Também pode existir uma carência de conhecimento em determinadas áreas. O professor de história de escolas particulares de Fortaleza, Fábio Martins, cita o exemplo da área de ciências humanas que ao longo do tempo sofre ataques e desgastes. “Se você comparar a quantidade de aulas que nós temos em matemática em relação à história, por exemplo, você vai ver que é muito maior a carga horária de matemática, e as disciplinas de ciências humanas e ciências da natureza são deixadas de lado”, aponta.
Outro impacto na educação seria a extrema valorização do ensino técnico e de áreas que não priorizam o senso crítico. A aluna do 3° ano do Ensino Médio da escola Adauto Bezerra, Amanda Santos, acredita que isso pode atrapalhar o aprendizado dos estudantes. “A reforma trata as outras matérias, como química e física, sendo menos importante na nossa vida, na nossa formação ao longo do Ensino Médio”, afirma.
Limitações
As limitações para a implementação da BNCC começam pela infraestrutura precária das escolas da rede pública de ensino e a dificuldade em atender os alunos em tempo integral.

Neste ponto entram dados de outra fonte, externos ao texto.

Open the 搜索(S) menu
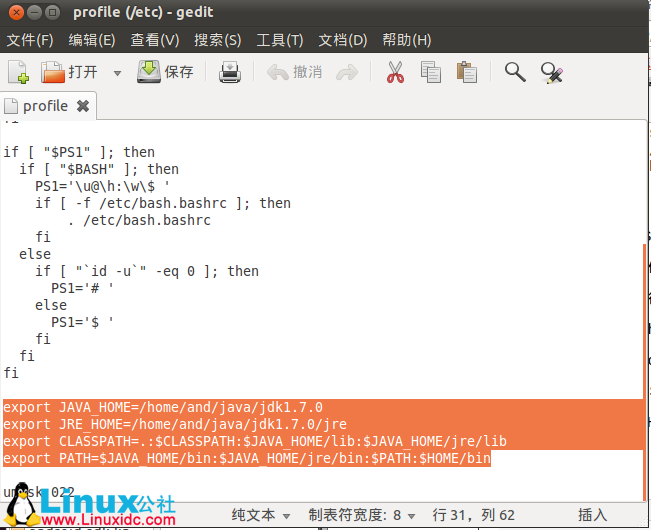The height and width of the screenshot is (530, 651). pos(217,40)
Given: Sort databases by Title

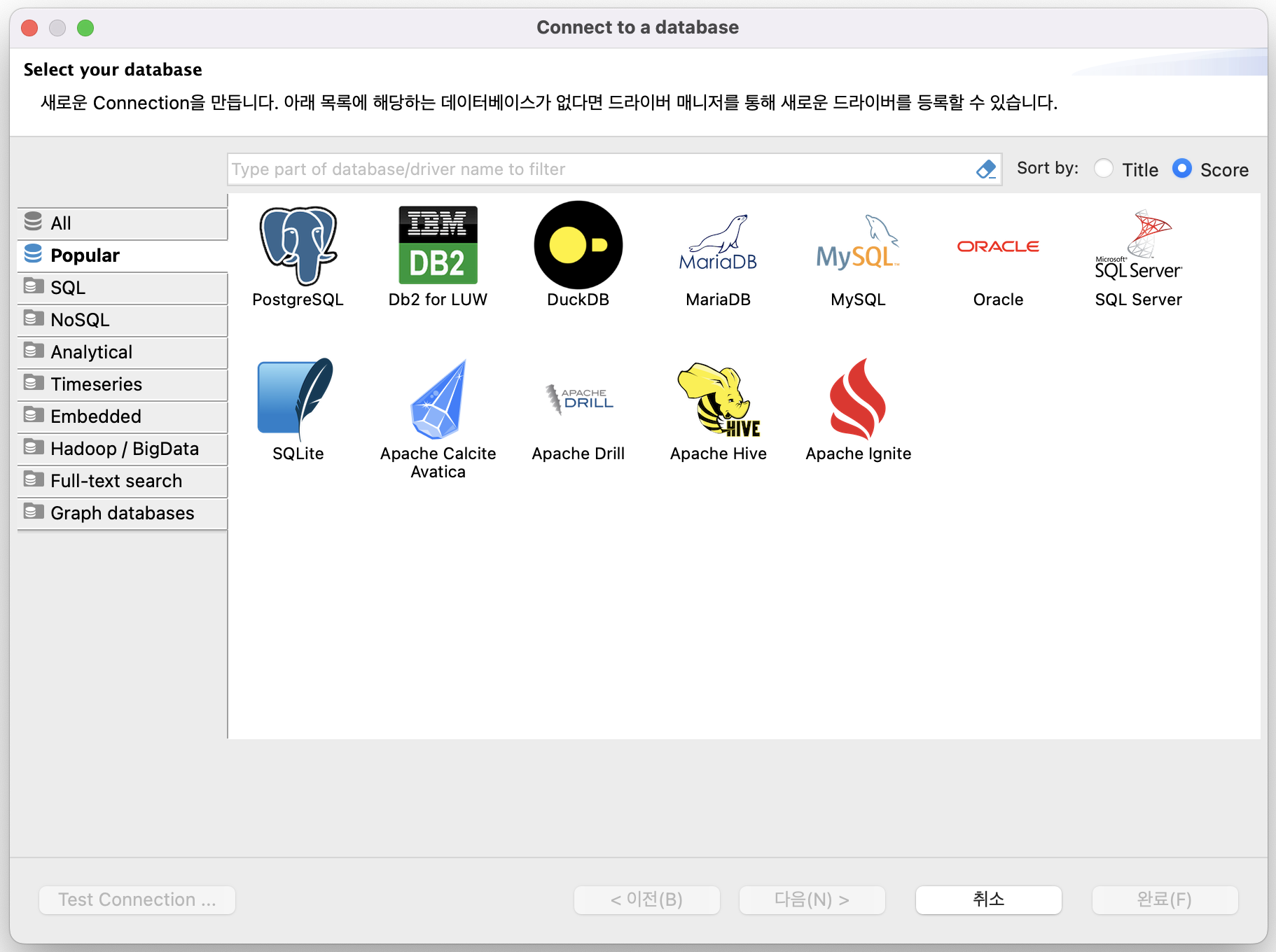Looking at the screenshot, I should tap(1104, 169).

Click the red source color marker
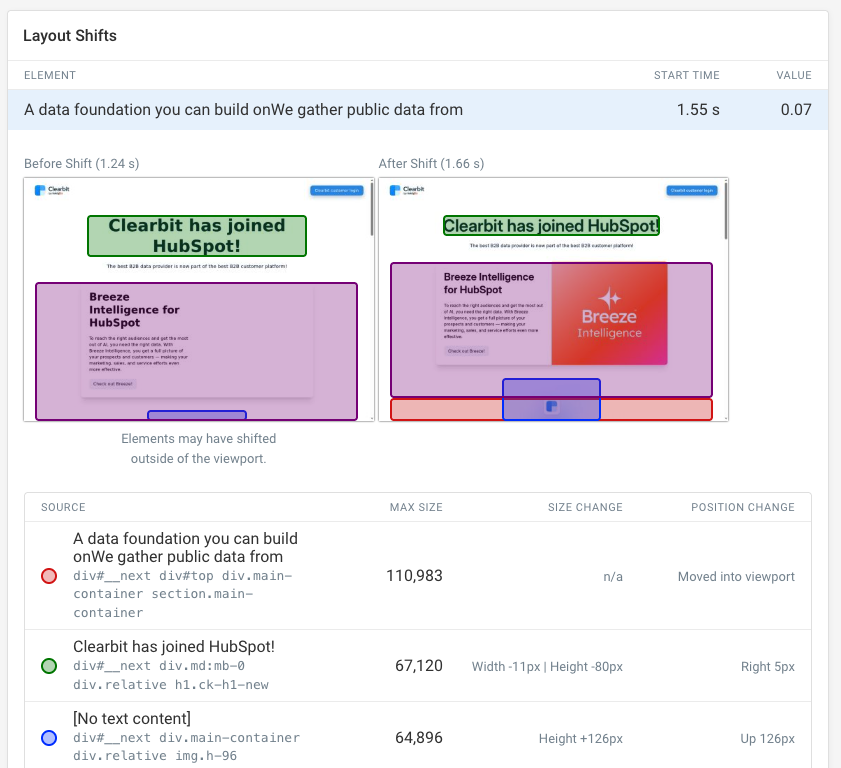click(x=48, y=577)
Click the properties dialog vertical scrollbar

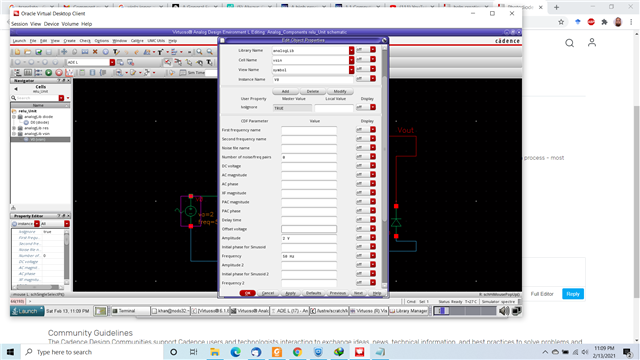[x=384, y=166]
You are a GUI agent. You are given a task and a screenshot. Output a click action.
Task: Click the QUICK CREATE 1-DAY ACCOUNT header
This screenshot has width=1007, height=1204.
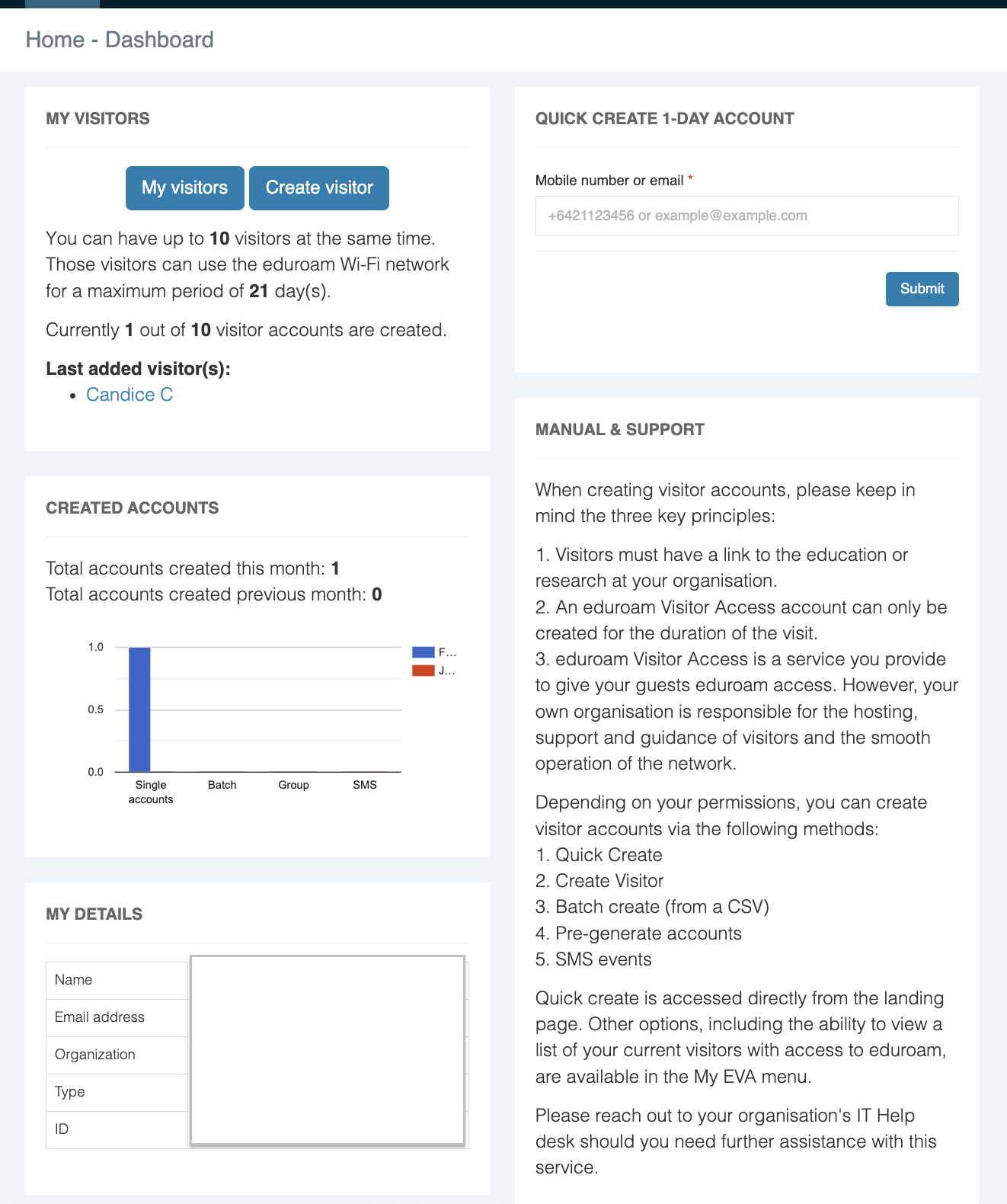[665, 118]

Amanda Santos estuda apenas no período da manhã e afirma que não percebe uma preparação do governo em enviar a verba necessária para sustentar os alunos durante um dia inteiro. “Já é bem apertado pela manhã na rede pública de ensino, o Adauto Bezerra é uma escola muito conhecida, mas as outras escolas públicas, as escolas de bairro, não tem verba, chega a não ter merenda escolar, itens de higiene, seria bem difícil se fosse em tempo integral”, ressalta.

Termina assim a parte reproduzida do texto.